** START OF Text block **
President Donald Trump has three siblings, one of whom is a federal judge. Maryanne Trump Barry, Trump's 81-year-old sister, has a law degree from Hofstra University and served as an attorney and district judge. Here's everything you should know about Maryanne Trump Barry.
- President Donald Trump has three siblings, one of whom joins her brother in the realm of politics.
- Maryanne Trump Barry, Trump's 81-year-old sister, has a law degree from Hofstra University and served as a federal judge.
- In 1999, President Bill Clinton nominated her to the US Court of Appeals for the Third Circuit.
- She took an inactive status in 2017.
Americans may feel like they know a lot about the Trump family. Eldest daughter Ivanka, first lady Melania, and eldest son Donald Jr. are in the public eye on nearly a daily basis.
But some people may not know President Donald Trump has three living siblings — including two older sisters, Maryanne Trump Barry and Elizabeth Trump Grau, and a younger brother, Robert Trump. His older brother, Frederick Trump Jr., died in 1981.
The eldest sibling is Maryanne Trump Barry, 81, a senior judge on the US Court of Appeals for the Third Circuit. She took an inactive status in 2017.
Barry has a law degree from Hofstra University and, in 1983, was nominated by former president Ronald Reagan as the District Judge for New Jersey (Newark). She held the position for 16 years. Then, in 1999, President Bill Clinton nominated her to serve on the US Court of Appeals for the Third Circuit.
At a rare public appearance — a 2011 commencement speech at Fairfield University, in Connecticut — Barry spoke about entering the male-dominated legal field early in her career. The Washington Post reported her saying: "My first job out of law school was as one of two women assistant US attorneys in an office of 63 US attorneys, and the first woman to do criminal work appearing only before male judges. Scared? Every day of my life."
Barry is reportedly very close with the president. WNYC reported she served as a bridesmaid in his first wedding, gave him advice during a scandal involving Megyn Kelly, and, along with their other siblings, gave him money when he needed it in 1993 (which Trump later denied).
Neither of the siblings are sticklers for political correctness. In a 1992 speech, according to The Washington Post, Barry said:
"I stand second to none in condemning sexual harassment of women. But what is happening is that every sexy joke of long ago, every flirtation, is being recalled by some women and revised and reevaluated as sexual harassment. Many of these accusations are, in anybody's book, frivolous … Frivolous accusations reduce, if not eliminate, not only communication between men and women but any kind of playfulness and banter. Where has the laughter gone?"
In her Fairfield commencement speech, Barry explained her definition of success, which is in opposition to her brother's focus on material wealth and business success:
"When I say success, I don't speak only of professional success. Success can be something as simple as the warm feeling one gets if you see a stranger that you sense to be lonely and smiling at that stranger and having that stranger return your smile; it can be bringing a child into the world and raising a child to be a good man or a good woman."
** END OF Text block **
** START OF Material provided **
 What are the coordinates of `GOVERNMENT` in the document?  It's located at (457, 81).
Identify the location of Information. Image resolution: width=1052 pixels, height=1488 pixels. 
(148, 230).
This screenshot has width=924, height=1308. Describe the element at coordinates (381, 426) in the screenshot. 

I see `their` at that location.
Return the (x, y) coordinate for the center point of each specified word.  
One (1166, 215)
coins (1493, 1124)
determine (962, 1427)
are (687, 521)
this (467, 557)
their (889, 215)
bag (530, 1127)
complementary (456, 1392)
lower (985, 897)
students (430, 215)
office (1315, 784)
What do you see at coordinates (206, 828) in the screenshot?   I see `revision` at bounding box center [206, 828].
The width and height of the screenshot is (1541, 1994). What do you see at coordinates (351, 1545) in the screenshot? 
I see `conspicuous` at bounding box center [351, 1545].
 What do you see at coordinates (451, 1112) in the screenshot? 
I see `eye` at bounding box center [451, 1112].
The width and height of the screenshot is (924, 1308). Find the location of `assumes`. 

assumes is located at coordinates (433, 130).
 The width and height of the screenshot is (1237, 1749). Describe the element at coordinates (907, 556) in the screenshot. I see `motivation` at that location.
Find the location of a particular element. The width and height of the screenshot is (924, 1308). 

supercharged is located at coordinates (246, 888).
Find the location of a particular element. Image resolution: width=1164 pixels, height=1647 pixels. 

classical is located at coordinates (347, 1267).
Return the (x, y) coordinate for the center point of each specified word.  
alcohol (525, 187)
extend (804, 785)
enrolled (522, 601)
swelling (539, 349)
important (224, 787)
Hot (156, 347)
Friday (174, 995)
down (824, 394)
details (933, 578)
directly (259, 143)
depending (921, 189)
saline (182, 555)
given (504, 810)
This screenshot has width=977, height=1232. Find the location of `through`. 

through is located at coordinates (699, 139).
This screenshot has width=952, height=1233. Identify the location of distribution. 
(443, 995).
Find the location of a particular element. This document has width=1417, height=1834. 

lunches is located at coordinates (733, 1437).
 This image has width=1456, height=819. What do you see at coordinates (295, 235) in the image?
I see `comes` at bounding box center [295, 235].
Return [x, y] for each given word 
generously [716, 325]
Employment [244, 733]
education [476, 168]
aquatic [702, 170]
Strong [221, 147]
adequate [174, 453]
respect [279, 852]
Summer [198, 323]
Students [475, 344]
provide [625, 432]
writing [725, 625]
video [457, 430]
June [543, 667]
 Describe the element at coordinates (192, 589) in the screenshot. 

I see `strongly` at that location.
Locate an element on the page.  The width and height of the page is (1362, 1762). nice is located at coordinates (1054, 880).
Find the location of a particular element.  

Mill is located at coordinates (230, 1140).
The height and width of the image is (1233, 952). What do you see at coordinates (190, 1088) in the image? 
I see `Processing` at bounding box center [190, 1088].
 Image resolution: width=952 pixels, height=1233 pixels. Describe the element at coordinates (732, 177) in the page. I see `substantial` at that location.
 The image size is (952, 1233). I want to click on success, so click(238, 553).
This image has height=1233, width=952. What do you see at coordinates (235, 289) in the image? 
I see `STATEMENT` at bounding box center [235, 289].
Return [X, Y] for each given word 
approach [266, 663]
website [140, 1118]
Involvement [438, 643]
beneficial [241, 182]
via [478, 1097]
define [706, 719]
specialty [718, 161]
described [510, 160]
** END OF Material provided **
**What to work on**: According to the article on Maryanne Trump Barry, which president nominated her as District Judge for New Jersey in 1983? The records come from a separate source unrelated to the article on Maryanne Trump Barry.

**Answer to the problem**: Ronald Reagan